„12 listopada SBI poinformowało o podejrzeniu wystawcę z Ministerstwa Obrony Narodowej„, informuje: www.radiosvoboda.org
Jak donosi w telegramie służba prasowa Państwowego Biura Śledczego, sąd ustalił jako alternatywę – poręczenie majątkowe w wysokości 50 mln hrywien.
12 listopada SBI poinformowało ekspozytora Ministerstwa Obrony Narodowej o podejrzeniu nadużycia władzy lub stanowiska służbowego (część 2 art. 364 Kodeksu karnego Ukrainy).

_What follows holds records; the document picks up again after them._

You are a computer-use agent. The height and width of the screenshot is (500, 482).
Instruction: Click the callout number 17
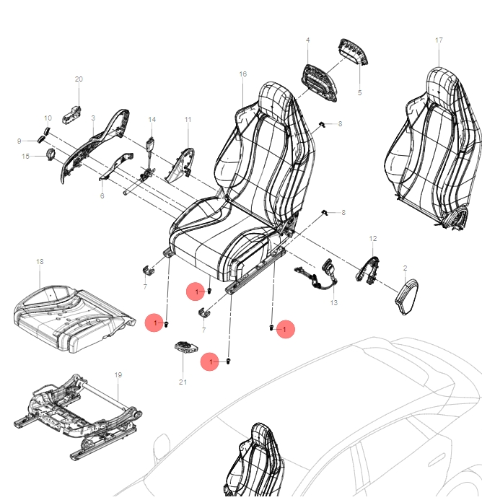[x=439, y=40]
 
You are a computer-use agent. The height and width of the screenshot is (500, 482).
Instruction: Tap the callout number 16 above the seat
[x=242, y=74]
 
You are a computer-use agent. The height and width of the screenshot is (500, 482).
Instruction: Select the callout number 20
[x=79, y=79]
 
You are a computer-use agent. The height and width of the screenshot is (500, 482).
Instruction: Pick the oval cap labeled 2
[x=408, y=296]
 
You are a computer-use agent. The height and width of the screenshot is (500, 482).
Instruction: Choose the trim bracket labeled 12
[x=368, y=267]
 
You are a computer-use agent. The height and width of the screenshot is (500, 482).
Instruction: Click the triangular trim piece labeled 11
[x=180, y=162]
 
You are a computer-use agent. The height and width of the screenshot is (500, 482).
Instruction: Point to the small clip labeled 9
[x=42, y=140]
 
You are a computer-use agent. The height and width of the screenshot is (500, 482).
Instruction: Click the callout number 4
[x=307, y=40]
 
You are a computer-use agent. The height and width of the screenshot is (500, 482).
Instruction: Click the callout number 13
[x=333, y=303]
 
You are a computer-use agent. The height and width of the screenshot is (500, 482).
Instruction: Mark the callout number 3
[x=93, y=117]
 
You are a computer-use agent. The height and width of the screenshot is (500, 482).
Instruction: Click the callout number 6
[x=102, y=196]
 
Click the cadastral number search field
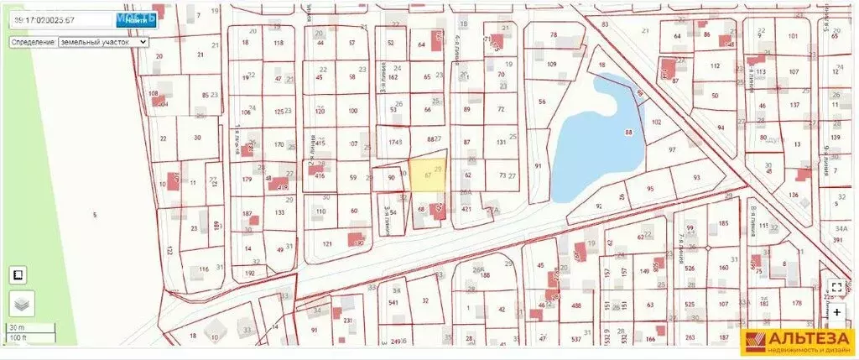[59, 20]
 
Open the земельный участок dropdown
[103, 41]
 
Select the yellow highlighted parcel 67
[428, 175]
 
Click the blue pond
[600, 134]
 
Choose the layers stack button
[19, 305]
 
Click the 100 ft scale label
[18, 337]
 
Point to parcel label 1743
[395, 143]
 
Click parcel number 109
[551, 65]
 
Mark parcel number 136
[793, 196]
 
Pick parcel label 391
[838, 240]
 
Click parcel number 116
[203, 269]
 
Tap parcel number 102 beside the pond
[657, 123]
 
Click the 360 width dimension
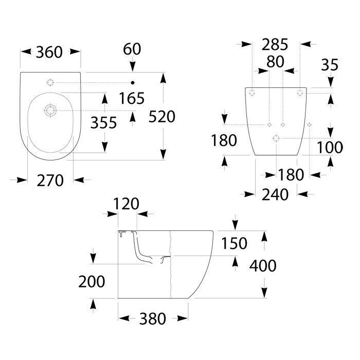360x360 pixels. [x=50, y=52]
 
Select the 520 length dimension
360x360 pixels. [x=163, y=117]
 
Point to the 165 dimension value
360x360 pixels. [x=132, y=98]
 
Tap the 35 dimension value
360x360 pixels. [x=329, y=65]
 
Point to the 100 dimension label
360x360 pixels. [x=329, y=147]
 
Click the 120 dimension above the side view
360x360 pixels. [x=126, y=204]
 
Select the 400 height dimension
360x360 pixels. [x=263, y=265]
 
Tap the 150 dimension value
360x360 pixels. [x=235, y=243]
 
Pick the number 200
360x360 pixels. [x=93, y=281]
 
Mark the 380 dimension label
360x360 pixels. [x=153, y=319]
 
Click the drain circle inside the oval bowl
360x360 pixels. [x=50, y=110]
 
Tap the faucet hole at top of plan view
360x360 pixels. [x=50, y=82]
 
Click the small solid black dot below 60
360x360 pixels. [x=132, y=82]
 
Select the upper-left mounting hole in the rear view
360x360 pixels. [x=252, y=93]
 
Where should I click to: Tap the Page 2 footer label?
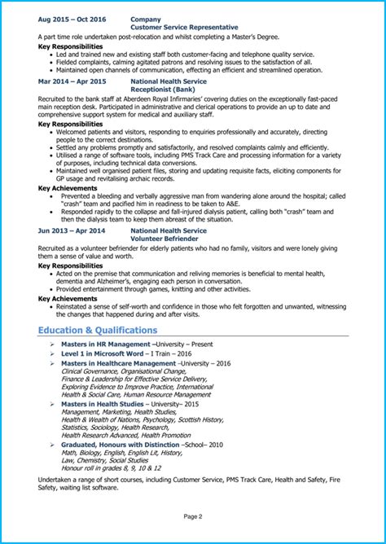pos(193,516)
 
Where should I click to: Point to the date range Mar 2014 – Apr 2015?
pos(72,81)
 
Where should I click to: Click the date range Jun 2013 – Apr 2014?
pos(72,230)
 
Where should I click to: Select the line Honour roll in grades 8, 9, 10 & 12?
pos(111,468)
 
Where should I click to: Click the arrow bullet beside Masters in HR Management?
pos(52,344)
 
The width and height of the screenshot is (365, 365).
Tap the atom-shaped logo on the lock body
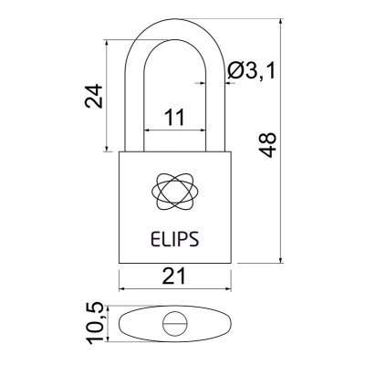[x=175, y=190]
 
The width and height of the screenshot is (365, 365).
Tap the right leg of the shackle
[x=215, y=100]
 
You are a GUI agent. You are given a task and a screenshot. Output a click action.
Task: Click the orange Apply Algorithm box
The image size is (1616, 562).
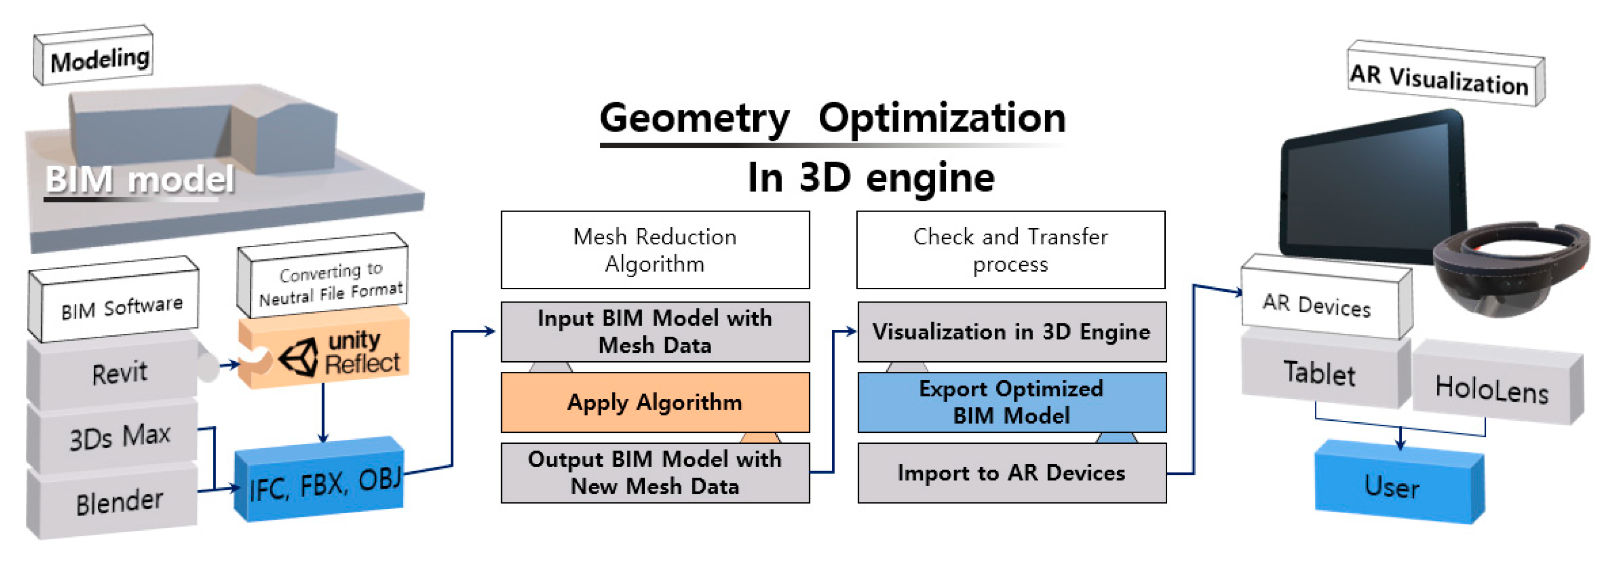pos(655,402)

Pracownicy SBI ustalili to na skutek działań byłego aktora kary pieniężne nałożone na dyrektora departamentu zostały bezzasadnie obniżone z niemal 98 mln hrywien do 4,5 mln hrywien, czyli o 93,5 mln hrywien.
Biuro nie precyzuje, o jakiego lwowskiego biznesmena chodzi, ale z kontekstu wynika, że chodzi o Ihora Hrynkiewicza.

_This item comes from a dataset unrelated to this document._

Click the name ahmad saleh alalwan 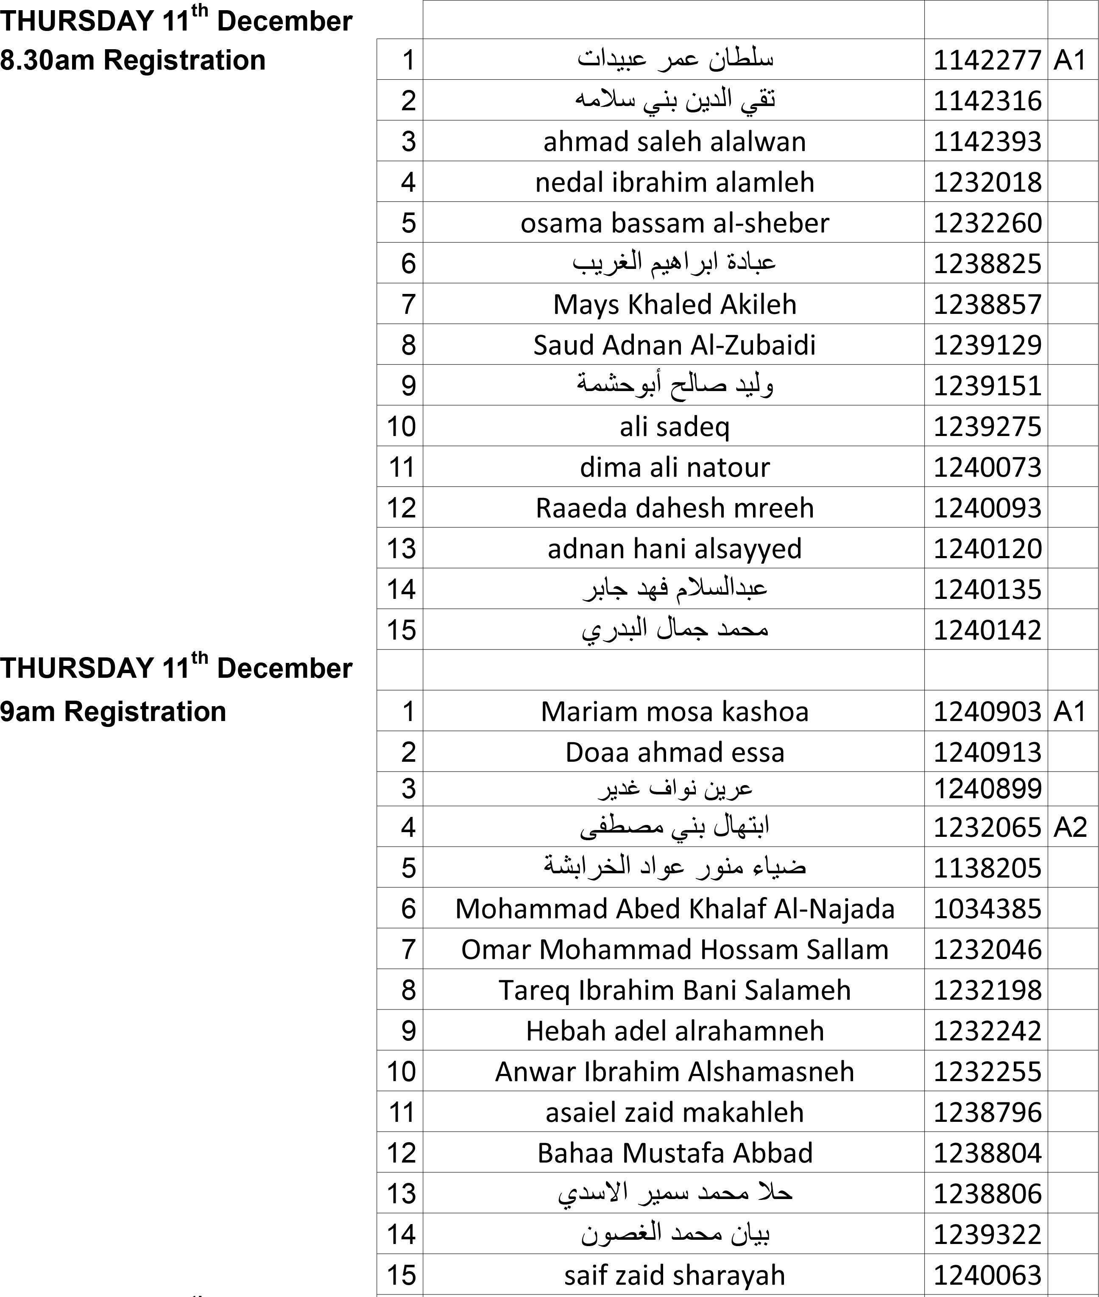coord(674,142)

W areszcie przebywa od końca grudnia 2023 r. Zatrzymano go podczas próby wręczenia łapówki w wysokości 500 000 dolarów jednemu z szefów głównego wydziału śledczego SBI za pomoc w zwrocie mienia skonfiskowanego kontrolowanym przez niego spółkom w toku śledztwa w postępowaniu karnym. Następnie poinformowano Hrynkiewicza o podejrzeniu udzielenia urzędnikowi nielegalnej korzyści. 17 stycznia poinformowano go także o podejrzeniu w sprawie zaopatrzenia w odzież dla Sił Zbrojnych. Według dochodzenia kwota zakupów sięgnęła prawie 1 miliarda hrywien.

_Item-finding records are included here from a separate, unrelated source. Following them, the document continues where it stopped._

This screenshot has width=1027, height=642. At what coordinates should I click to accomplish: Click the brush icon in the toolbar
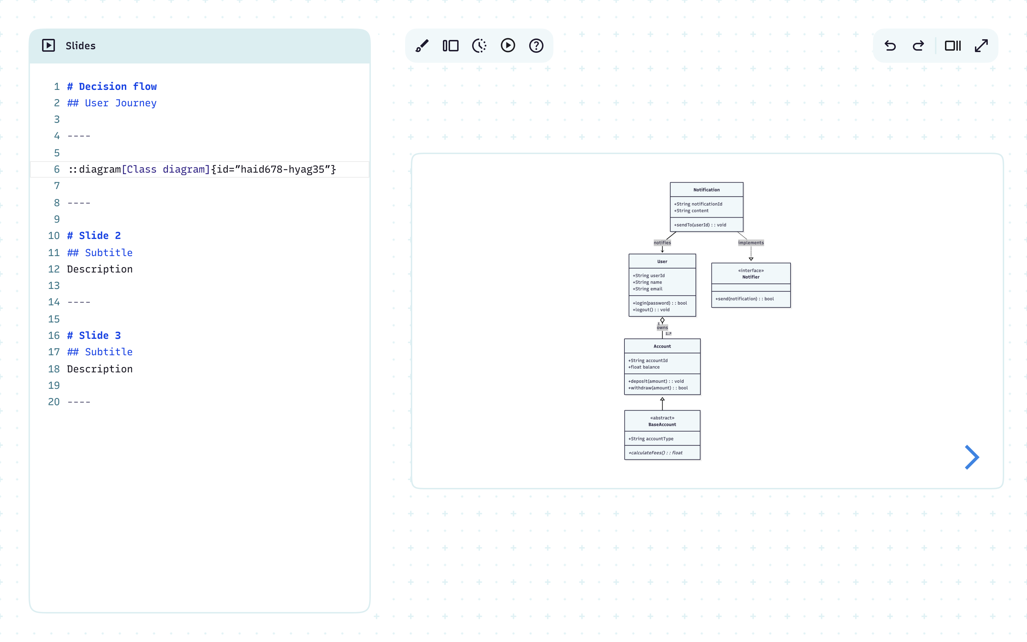[422, 45]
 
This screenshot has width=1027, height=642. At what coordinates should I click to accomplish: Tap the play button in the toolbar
[507, 45]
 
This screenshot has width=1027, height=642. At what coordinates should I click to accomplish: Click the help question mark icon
[536, 45]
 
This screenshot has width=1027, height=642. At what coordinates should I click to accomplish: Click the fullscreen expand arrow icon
[981, 45]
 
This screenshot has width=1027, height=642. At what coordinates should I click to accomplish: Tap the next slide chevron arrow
[971, 457]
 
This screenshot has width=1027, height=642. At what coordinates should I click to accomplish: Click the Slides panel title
[80, 46]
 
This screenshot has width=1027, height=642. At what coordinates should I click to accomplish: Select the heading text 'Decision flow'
[118, 87]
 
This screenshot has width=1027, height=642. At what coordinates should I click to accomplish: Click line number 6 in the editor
[56, 169]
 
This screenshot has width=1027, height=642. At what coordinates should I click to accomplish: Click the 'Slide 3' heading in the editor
[100, 335]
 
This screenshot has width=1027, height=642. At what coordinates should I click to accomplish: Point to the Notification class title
[706, 190]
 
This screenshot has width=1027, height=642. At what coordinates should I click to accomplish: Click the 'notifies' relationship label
[662, 243]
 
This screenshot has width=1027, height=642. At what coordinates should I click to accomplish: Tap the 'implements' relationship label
[751, 243]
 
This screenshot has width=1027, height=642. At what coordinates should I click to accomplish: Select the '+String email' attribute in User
[647, 289]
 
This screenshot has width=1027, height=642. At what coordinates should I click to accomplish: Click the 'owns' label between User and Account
[662, 327]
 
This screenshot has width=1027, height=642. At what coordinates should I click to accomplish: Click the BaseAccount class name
[662, 424]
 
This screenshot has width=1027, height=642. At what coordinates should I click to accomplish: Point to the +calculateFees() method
[656, 453]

Pięciu członków organizacji, którą według SBI założył Ihor Hrynkiewicz, powiadomiono o podejrzeniu utworzenia i udziału w organizacji przestępczej, mającej na celu oszustwo popełniane w stanie wojennym.
Roman Grynkiewicz, syn lwowskiego biznesmena Ihora Grynkiewicza, napisał 9 stycznia na Instagramie, że działalność jego rodziny prowadzona była w ramach obowiązujących przepisów. Sam skandal nazwał „nie na miejscu”.